Tetapi sebenarnya bukan
sekedar siklus air tadi yang menjadi kepenasaranan saya. Beranjak
dewasa, ketertarikan saya akan sejarah suatu benda ternyata lebih
terdefinisi. Saya lebih tertarik mencari tahu pengalaman atau experience suatu benda ketimbang asal muasalnya.
Siklus
air adalah lingkaran yang tak putus. Seperti kita tahu, lingkaran tak
mempunyai ujung awal ataupun akhir. Konstan. Air adalah konstanta yang
sudah ada jauh sebelum cikal bakal kehidupan di bumi terbentuk. Selama
berjuta tahun sudah air bergerak dalam siklusnya. Ia memberkati bumi
dengan curah hujan. Lalu menghidupinya dengan nutrisi. Ia mengalami
penyulingan lewat proses penguapan atau evaporasi. Demikian terus
berulang dalam volume yang relatif sama. Dengan kata lain, air yang
kita minum sekarang adalah air yang sama dengan yang sudah ada sejak
awal penciptaan. Tidakkah hal itu menakjubkan?

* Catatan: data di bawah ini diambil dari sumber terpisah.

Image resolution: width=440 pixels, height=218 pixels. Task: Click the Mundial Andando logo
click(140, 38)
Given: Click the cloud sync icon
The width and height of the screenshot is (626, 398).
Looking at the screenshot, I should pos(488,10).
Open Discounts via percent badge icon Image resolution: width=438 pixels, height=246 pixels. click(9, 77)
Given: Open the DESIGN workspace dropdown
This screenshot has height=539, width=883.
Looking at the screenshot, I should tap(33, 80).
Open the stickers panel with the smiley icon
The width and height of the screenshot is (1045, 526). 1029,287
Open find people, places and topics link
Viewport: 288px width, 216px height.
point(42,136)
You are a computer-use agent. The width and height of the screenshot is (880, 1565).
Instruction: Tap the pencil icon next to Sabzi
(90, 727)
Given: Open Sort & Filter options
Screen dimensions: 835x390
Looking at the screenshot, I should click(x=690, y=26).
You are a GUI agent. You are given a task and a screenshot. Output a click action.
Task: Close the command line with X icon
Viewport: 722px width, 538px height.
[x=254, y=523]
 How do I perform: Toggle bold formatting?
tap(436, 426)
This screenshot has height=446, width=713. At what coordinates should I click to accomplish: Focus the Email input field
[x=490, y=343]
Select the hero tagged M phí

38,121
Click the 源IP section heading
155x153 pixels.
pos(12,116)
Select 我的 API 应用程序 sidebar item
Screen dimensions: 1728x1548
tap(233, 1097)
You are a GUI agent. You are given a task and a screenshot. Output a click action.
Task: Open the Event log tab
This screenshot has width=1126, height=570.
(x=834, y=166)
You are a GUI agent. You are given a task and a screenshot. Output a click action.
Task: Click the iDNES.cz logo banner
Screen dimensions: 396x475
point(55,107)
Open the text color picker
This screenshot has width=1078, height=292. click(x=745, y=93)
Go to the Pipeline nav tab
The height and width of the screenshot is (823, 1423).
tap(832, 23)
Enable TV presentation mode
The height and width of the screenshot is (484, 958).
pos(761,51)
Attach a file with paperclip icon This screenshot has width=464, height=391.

Fakta inilah yang menggairahkan saya. Air adalah saksi kehidupan di bumi.
Tataplah
segelas air di hadapan. Benak anda kini pasti membayangkan
pengembaraan sang air. Sudah seberapa jauh ia berkelana dari masa ke
masa? Sudahkah ia turun di seluruh pelosok bumi? Siapa sajakah legenda
dunia yang pernah ia sapa dalam rinainya--ia basuh dalam basahnya--ia
segarkan dalam teguknya? Adakah ia menyimpan ingatan zaman purba dalam
molekul-molekulnya?
Kemudian dari sebuah selebaran di kedai vegetarian, saya mengenal pula istilah water footprint alias jejak air. Water footprint kadang disebut pula virtual water,
ialah jumlah air yang digunakan dalam keseluruhan produksi dan/atau
pertumbuhan suatu produk. Sebagai contoh, 1 kg daging sapi mempunyai
jejak air sebanyak 16 ribu liter. Jumlah air sebanyak itulah yang telah
digunakan untuk membesarkan, merawat, memberi makan si sapi hingga
akhirnya dikirim ke rumah jagal untuk dijadikan daging siap santap
seberat 1 kg. Padahal seekor sapi utuh bisa menghasilkan daging hingga
ratusan kg. Jadi hitung sendiri berapa total jejak air yang dibutuhkan
(belum ditambah dengan jejak karbon yang dilepaskan di udara).
Selebaran
yang saya baca ini sungguh menyampaikan informasinya secara cerdas
bernas. Tujuannya tidak memprovokasi orang supaya beralih menjadi
vegetarian, namun lebih mengusik kesadaran pembaca untuk bertindak lebih
bijak. Makanlah dalam porsi cukup agar tiada yang tersisa, supaya
jejak air yang ada dalam makanan itu pun tak terbuang sia-sia. Tahukah anda, bahkan selembar selebaran yang saya baca ini mempunyai jejak air sebanyak 10 liter.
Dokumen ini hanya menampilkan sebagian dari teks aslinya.